Who can use the combined pill

If there are medical restrictions why you can not take the pill and you are a non-smoker, you can take the pill until the menopause. However, the pill is not the most suitable method of contraception, so you should consult your doctor, nurse or pharmacist to see if this is right for you.

You should not take the pill if you:

  • are pregnant
  • smoke and are 35 or older
  • stopped smoking less than a year ago and are 35 or older
  • are very overweight
  • take certain medicines (ask your GP or a health professional at a contraception clinic about this)

You should also not take the pill if you have (or have had):

  • thrombosis (a blood clot) in a vein, for example in your leg or lungs
  • a stroke or any other disease that narrows the arteries
  • anyone in your close family having a blood clot under the age of 45
  • a heart abnormality or heart disease, including high blood pressure
  • severe migraines, especially with aura (warning symptoms)
  • breast cancer
  • disease of the gallbladder or liver
  • diabetes with complications or diabetes for the past 20 years

Risks of taking the combined pill

There are some risks associated with the combined contraceptive pill however these are minimal and for most women, the benefits the pill can provide outweigh the risks.

These risks include:

  • Blood clots- The oestrogen in the pill may cause your blood to clot more readily. If a blood clot develops, it could cause deep vein thrombosis (clot in your leg) or pulmonary embolus (clot in your lung)
  • stroke
  • heart attack

The chances of developing a blood clot is very minimal but your doctor will check if you have certain factors that could put you at risk before they prescribe the pill.

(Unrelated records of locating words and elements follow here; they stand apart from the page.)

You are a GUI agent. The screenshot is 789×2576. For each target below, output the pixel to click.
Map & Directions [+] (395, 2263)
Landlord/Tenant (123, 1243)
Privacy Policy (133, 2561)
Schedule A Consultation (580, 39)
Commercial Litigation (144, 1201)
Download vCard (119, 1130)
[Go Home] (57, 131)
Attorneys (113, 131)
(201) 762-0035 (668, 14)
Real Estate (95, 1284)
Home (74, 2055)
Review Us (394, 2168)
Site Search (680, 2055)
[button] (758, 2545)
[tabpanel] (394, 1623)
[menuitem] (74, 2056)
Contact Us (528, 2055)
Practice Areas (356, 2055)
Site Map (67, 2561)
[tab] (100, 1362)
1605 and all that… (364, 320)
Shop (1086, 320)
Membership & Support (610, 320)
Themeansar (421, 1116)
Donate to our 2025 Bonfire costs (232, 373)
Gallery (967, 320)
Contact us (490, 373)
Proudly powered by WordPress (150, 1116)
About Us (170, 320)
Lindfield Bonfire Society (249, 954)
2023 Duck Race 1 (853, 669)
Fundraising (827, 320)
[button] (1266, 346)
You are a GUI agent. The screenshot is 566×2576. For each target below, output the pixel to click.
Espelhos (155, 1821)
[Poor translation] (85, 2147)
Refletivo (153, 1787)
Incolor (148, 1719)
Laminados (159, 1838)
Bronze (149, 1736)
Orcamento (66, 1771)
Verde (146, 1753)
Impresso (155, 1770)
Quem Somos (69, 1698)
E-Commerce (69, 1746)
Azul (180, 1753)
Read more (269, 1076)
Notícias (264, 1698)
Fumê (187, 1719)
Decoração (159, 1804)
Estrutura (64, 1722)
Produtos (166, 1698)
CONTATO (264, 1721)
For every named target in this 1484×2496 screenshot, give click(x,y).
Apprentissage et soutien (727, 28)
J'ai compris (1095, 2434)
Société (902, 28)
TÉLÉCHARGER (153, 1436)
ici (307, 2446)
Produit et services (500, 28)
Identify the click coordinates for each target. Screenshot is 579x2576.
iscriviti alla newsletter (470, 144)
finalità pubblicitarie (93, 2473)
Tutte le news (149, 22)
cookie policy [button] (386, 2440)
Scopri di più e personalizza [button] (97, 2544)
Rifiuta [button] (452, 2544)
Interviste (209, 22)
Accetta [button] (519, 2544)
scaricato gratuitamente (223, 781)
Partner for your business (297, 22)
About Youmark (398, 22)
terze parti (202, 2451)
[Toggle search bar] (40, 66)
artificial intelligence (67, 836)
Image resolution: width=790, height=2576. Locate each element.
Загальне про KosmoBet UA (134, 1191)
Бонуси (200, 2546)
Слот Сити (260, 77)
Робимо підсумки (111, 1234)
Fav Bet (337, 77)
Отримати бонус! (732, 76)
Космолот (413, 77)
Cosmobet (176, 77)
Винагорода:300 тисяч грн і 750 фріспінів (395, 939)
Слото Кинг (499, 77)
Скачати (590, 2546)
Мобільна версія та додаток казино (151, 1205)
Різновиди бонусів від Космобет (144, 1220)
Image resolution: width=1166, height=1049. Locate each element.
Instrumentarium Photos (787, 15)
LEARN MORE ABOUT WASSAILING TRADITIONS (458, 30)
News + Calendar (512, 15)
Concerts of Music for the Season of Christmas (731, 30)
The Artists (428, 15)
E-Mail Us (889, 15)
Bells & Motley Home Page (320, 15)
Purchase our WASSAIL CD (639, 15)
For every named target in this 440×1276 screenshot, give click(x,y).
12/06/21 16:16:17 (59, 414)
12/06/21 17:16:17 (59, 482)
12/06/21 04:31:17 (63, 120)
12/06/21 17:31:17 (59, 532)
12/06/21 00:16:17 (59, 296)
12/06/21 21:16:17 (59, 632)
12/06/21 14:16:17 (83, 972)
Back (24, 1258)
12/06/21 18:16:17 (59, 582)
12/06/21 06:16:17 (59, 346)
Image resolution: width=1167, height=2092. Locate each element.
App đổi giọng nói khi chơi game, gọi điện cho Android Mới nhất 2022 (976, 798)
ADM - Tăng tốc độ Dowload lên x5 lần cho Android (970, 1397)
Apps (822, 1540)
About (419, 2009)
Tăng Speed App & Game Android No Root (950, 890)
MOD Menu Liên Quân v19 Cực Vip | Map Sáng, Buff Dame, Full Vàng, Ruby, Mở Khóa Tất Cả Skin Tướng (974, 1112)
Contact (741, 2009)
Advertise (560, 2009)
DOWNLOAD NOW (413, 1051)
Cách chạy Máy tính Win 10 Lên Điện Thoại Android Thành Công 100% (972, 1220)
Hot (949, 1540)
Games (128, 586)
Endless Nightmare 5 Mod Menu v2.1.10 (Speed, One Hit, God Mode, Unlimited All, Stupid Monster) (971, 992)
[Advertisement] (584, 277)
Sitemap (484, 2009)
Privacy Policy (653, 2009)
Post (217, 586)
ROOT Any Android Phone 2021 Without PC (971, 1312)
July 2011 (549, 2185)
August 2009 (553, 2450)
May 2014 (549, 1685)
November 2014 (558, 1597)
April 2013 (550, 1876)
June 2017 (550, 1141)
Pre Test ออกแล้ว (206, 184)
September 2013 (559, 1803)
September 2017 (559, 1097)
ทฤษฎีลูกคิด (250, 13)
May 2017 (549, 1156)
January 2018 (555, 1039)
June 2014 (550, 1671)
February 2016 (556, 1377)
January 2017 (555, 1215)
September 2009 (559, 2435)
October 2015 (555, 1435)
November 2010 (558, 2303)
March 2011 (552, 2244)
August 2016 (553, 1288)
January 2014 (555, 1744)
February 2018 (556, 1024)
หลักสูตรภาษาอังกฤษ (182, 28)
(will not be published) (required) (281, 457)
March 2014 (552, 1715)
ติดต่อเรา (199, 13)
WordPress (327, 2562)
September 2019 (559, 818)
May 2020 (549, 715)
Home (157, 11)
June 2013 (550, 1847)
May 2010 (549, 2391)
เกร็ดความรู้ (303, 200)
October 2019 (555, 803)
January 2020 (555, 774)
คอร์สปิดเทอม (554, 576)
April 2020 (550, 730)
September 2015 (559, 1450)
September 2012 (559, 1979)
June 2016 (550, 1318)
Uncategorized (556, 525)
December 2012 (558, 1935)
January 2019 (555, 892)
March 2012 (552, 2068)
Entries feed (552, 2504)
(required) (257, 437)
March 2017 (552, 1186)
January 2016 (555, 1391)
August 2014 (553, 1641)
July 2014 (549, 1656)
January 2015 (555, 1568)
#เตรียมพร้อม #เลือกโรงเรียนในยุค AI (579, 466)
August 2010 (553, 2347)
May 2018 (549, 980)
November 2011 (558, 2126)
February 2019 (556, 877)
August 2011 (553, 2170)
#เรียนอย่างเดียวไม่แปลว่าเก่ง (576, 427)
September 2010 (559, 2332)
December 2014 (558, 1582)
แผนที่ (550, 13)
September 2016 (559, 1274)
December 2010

The pill can still be taken with caution if you are identified with a risk factor but is unlikely to be prescribed if you have two or more risk factors

These include:

  • being 35 years old or over
  • being a smoker or having quit smoking in the past year
  • being very overweight (in women with a BMI of 35 or over, the risks of using the pill usually outweigh the benefits)
  • having migraines (you should not take the pill if you have severe or regular migraine attacks, especially if you get aura or a warning sign before an attack)
  • having high blood pressure
  • having had a blood clot or stroke in the past
  • having a close relative who had a blood clot when they were younger than 45
  • being immobile for a long time – for example, in a wheelchair or with a leg in plaster
  • Cancer

There is ongoing research between the link to breast cancer and the pill, it is suggested that users of all types of hormonal contraception have a slightly higher chance of being diagnosed with breast cancer compared to those that don’t use them. However, 10 years after you stop taking the pill, your risk of breast cancer goes back to normal.

Research has also suggested a link between the pill and the risk of developing cervical cancer and a rare form of liver cancer. However, the pill does offer some protection against developing womb (endometrial) cancer, ovarian cancer and colon cancer.